*REQUIRED WORK*
Search through the entries for the word "Servicios" and copy every line that has it.

*RAW DATA*
"""

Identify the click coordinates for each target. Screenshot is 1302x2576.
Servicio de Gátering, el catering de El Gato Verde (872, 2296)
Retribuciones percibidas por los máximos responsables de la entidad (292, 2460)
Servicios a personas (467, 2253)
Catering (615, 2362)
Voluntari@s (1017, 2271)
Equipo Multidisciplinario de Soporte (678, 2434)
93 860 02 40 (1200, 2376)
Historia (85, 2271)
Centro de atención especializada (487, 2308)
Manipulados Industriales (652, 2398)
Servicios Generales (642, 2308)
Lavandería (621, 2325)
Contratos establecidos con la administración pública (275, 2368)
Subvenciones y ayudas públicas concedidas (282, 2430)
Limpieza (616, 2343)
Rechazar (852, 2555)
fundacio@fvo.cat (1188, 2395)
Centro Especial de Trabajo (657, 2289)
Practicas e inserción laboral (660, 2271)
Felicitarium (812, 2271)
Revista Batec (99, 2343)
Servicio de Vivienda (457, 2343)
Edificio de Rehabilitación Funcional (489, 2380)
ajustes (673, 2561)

"""
"""

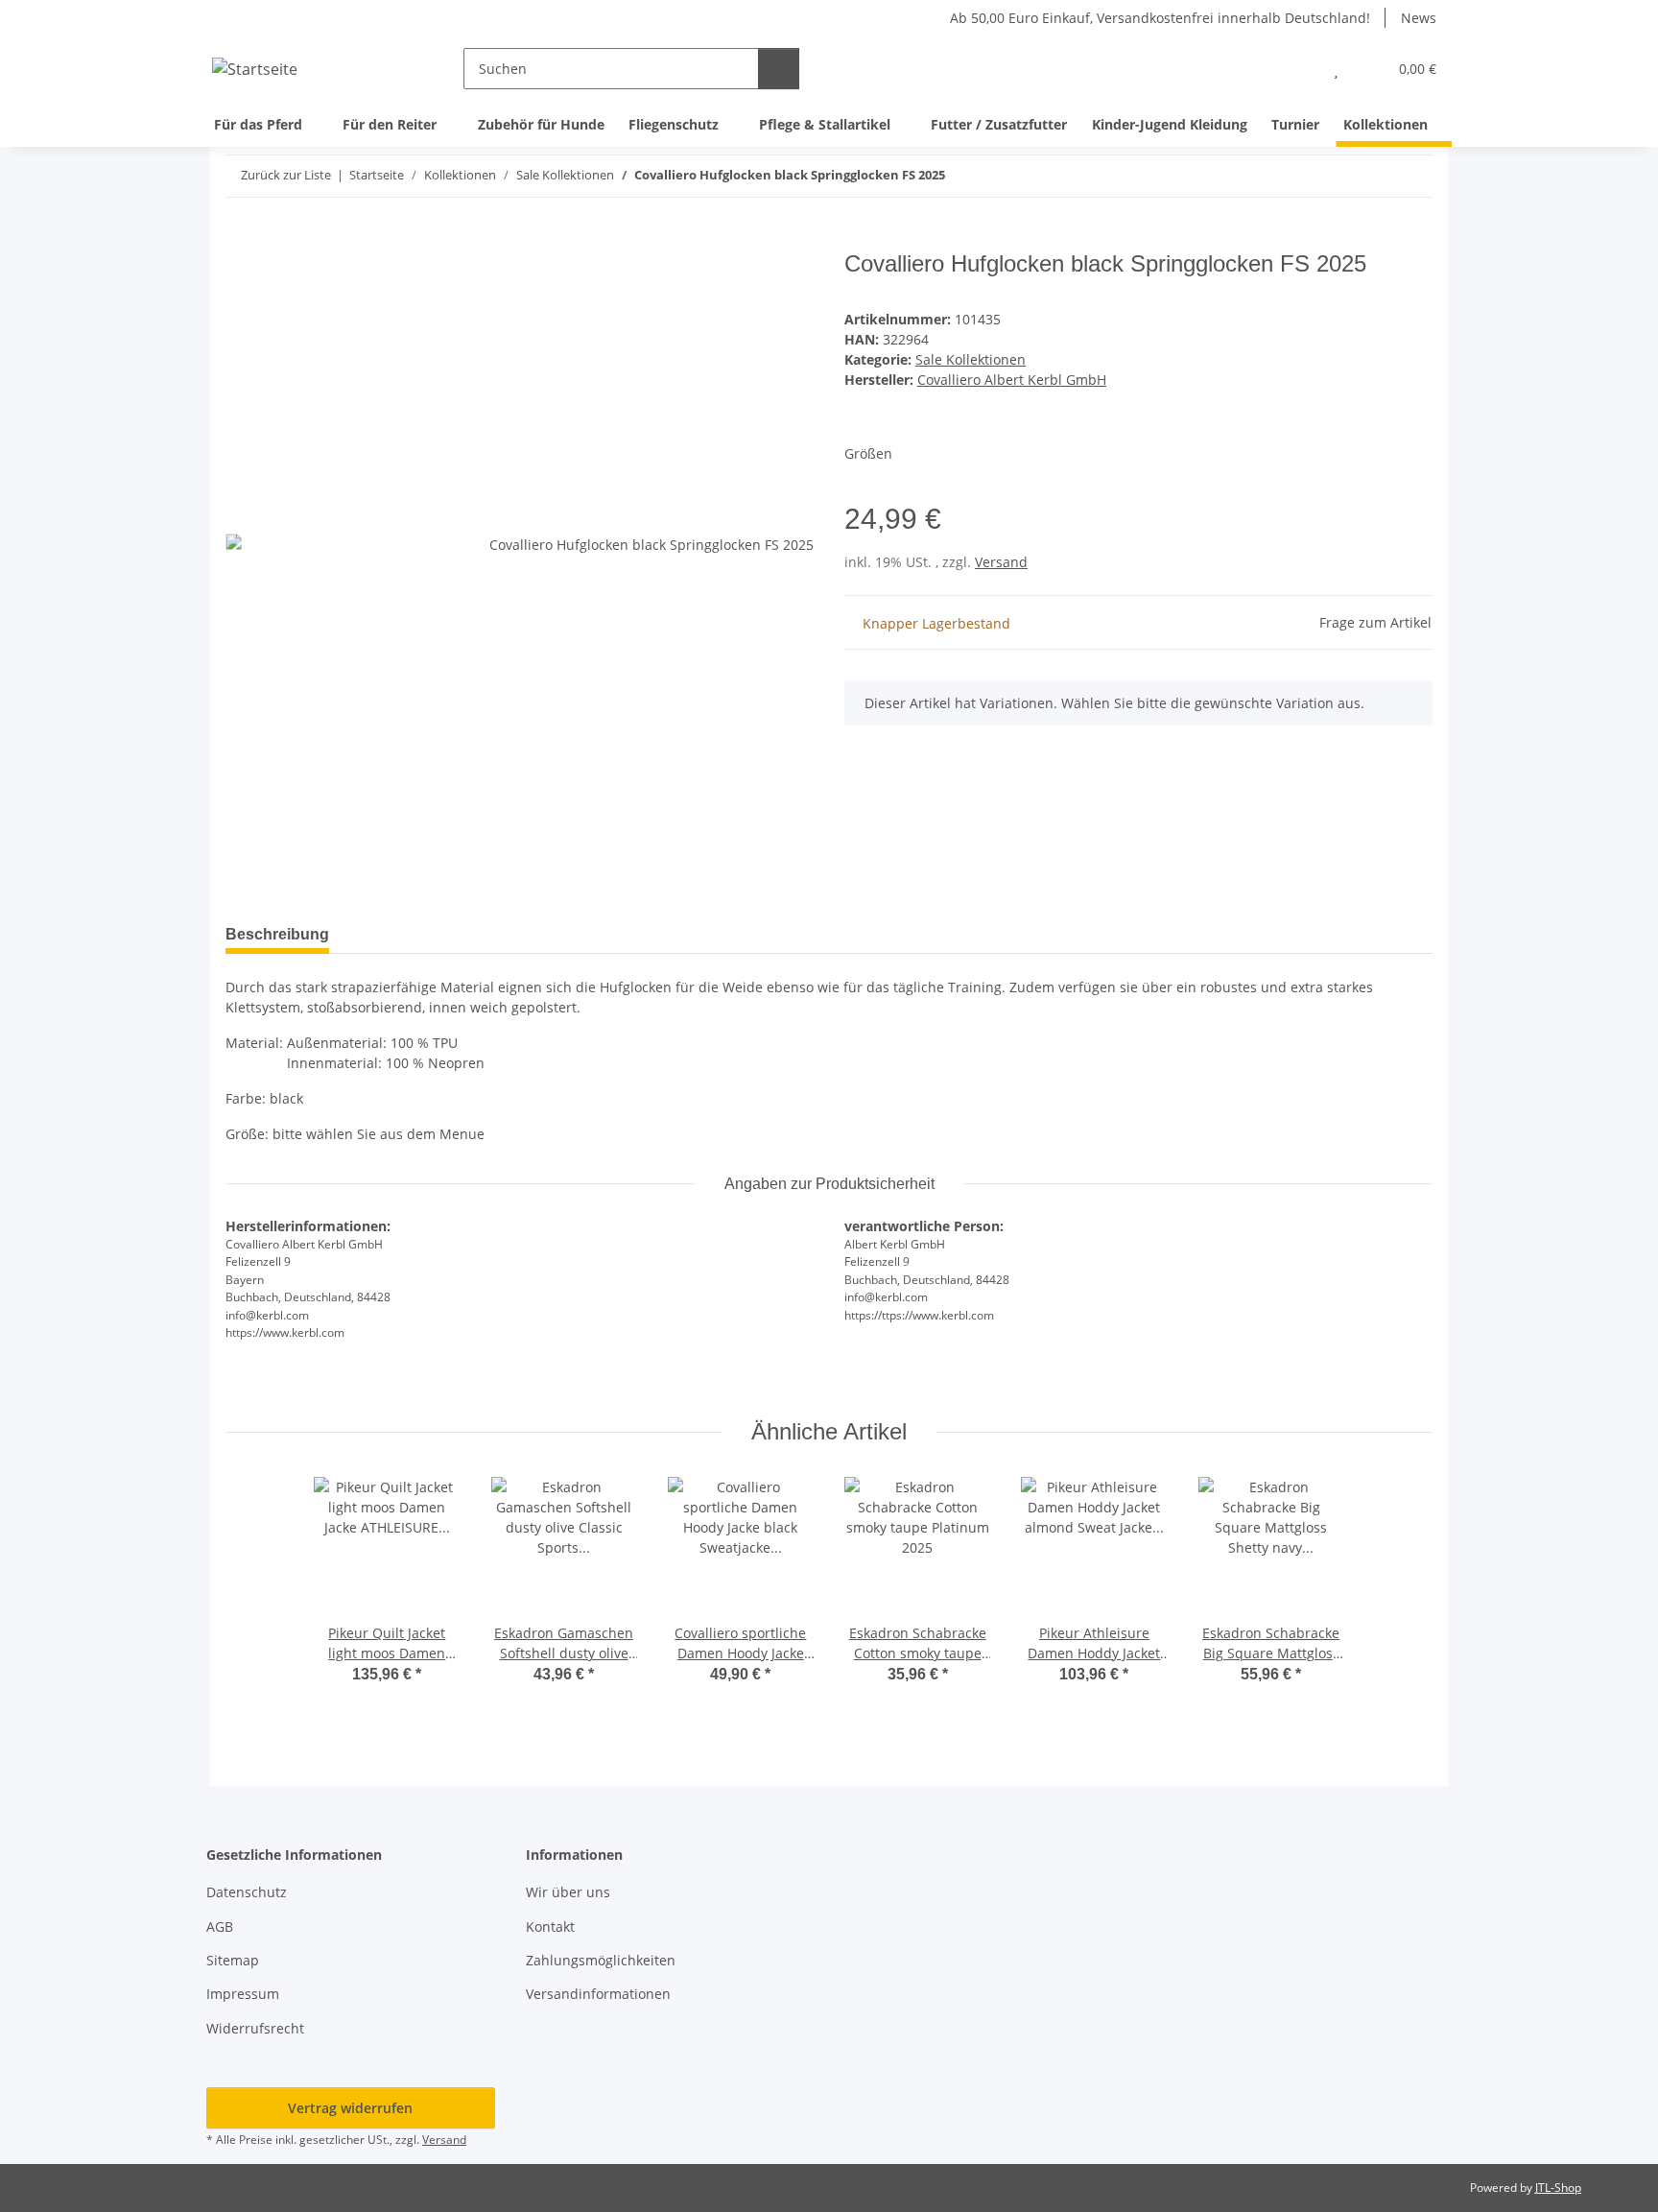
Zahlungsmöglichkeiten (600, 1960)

"""

*RESULT OF THIS TASK*
Servicios a personas (467, 2253)
Servicios Generales (642, 2308)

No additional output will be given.